• **List of tasks**:
(1) Using the passage on atomic commit, decide whether each statement agrees with it: (a) the .atomic_flush() helper stuff is built to tolerate failures late in the commit; (b) with non-blocking operations, the job of touching the hardware is generally handed off, for example to a work queue; (c) .atomic_commit() is never permitted to fail. Give yes or no for each, supported by the deciding words of the passage quoted exactly.
(2) Extend the passage on atomic commit by writing what follows its final sentence.

• **Supplied passage**:
Well, this would be seen as just an error to user-space
and unfortunately if it is not prepared to deal with then it will
close. Not sure I can do anything smart about it
4. As per my understanding I cannot put XENDISPL_OP_PG_FLIP request
into .atomic_check as the check doesn't guarantee that .atomic_flush
will follow. Is this correct or there is a more neat solution exists?
Thou shalt not touch the hardware until .atomic_commit(). Note that
.atomic_commit() itself is still allowed to fail, but only if you
can fail atomically.

The .atomic_flush() & co. helper stuff is designed in a way that
expects no failures at that late stage of the commit. If that
doesn't suit your hardware design then you may opt to not use the
helper.

Also note that non-blocking operations can make this even more difficult
because in that case even .atomic_commit() doesn't generally touch
the hardware and instead that task is delegated to eg. a work queue.
So by the time the hardware indicates an error the ioctl has long since
returned to userspace.

This is my case as I send a page flip request to the backend
and later in time receive the corresponding response.

Do you mind looking at my current WIP implementation of
atomic commit [1], [2]? This work is done as a preparation for
upstreaming the driver and is still in progress though.
Usually one would handle page flips from the plane's .atomic_update()

• **Information supplied**:
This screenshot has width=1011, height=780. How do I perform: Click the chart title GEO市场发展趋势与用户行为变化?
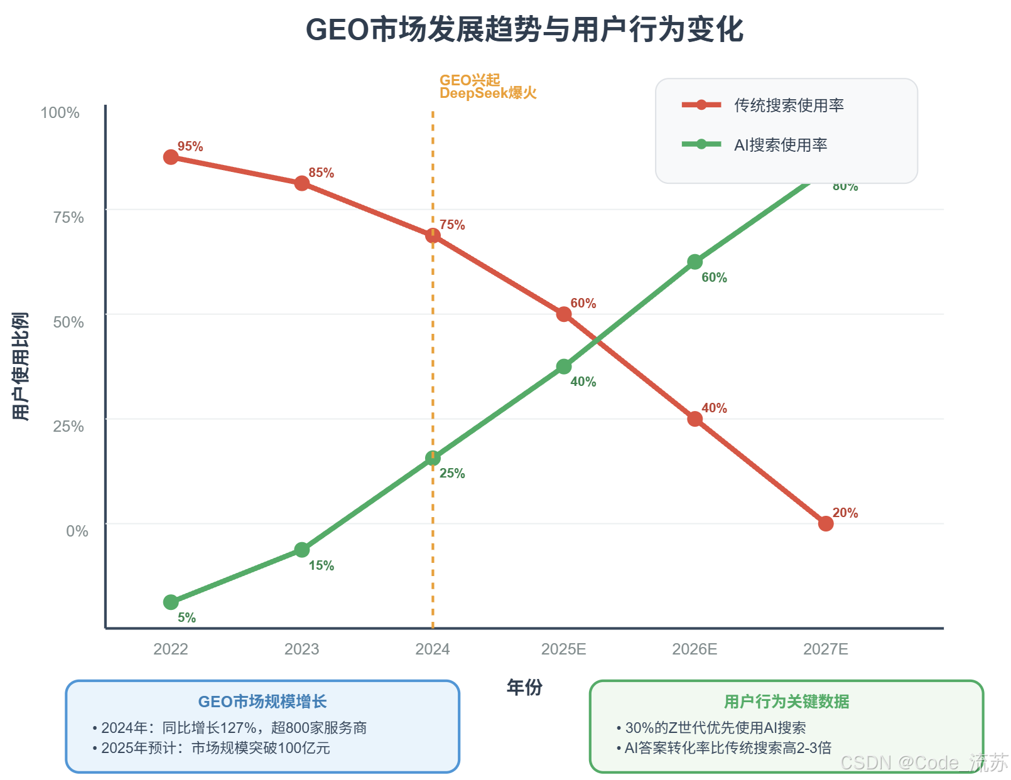click(524, 29)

• **Answers below**:
(1)
(a) No: "expects no failures at that late stage of the commit"
(b) Yes: "even .atomic_commit() doesn't generally touch the hardware and instead that task is delegated to eg. a work queue"
(c) No: ".atomic_commit() itself is still allowed to fail, but only if you can fail atomically"

(2)
hook instead of the crtc's .atomic_flush(). But if you only have the one
plane then this could work. But you should get at the plane fb via
drm_atomic_get_new_plane_state() etc.

Generally looks like you need some more work on the plane .atomic_check()
function. Using drm_atomic_helper_check_plane_state() should get you
most of the way there I'd imagine. Not sure if disabling the plane
independently of the crtc makes any sense, but if not you should
look at drm_simple_kms_helper.c for an example. Hmm. Not sure if you
couldn't just use drm_simple_kms_helper.c yourself actually.
Great! As I am moving away from legacy stuff this is a
perfect fit now. So, I will base on drm_simple_kms_helper.

BTW, it has a small issue which can be easily solved in the
DRM core I believe: if your driver needs to work with vblanks,
then you have to provide drm_driver.enable_vblank/disable_vblank
because drm_simple_kms_helper.drm_crtc_funcs do not provide any.
The problem here is that drm_driver.enable_vblank/disable_vblank
are most probably dummy functions and what is more they are marked
as deprecated.
Hmm. Oh, I think someone just wanted people to move to using the
corresponding hooks in the crtc funcs.
My understanding is that that was the intention
I'm not sure how people do things
when they don't have vblank interrupts, but I think in general if you
don't initialize vblank support those hooks shouldn't get called.
That is correct, but if the driver is drm_simple_kms_helper
based and wants vblanks, then you'll have to do something
like [1], [2].
At the same time [3], [4] say enable_vblank/disable_vblank
are deprecated in struct drm_driver.
So, I think that drm_simple_kms_helper and its drm_crtc_funcs
should provide corresponding callbacks in order to avoid using
deprecated functionality.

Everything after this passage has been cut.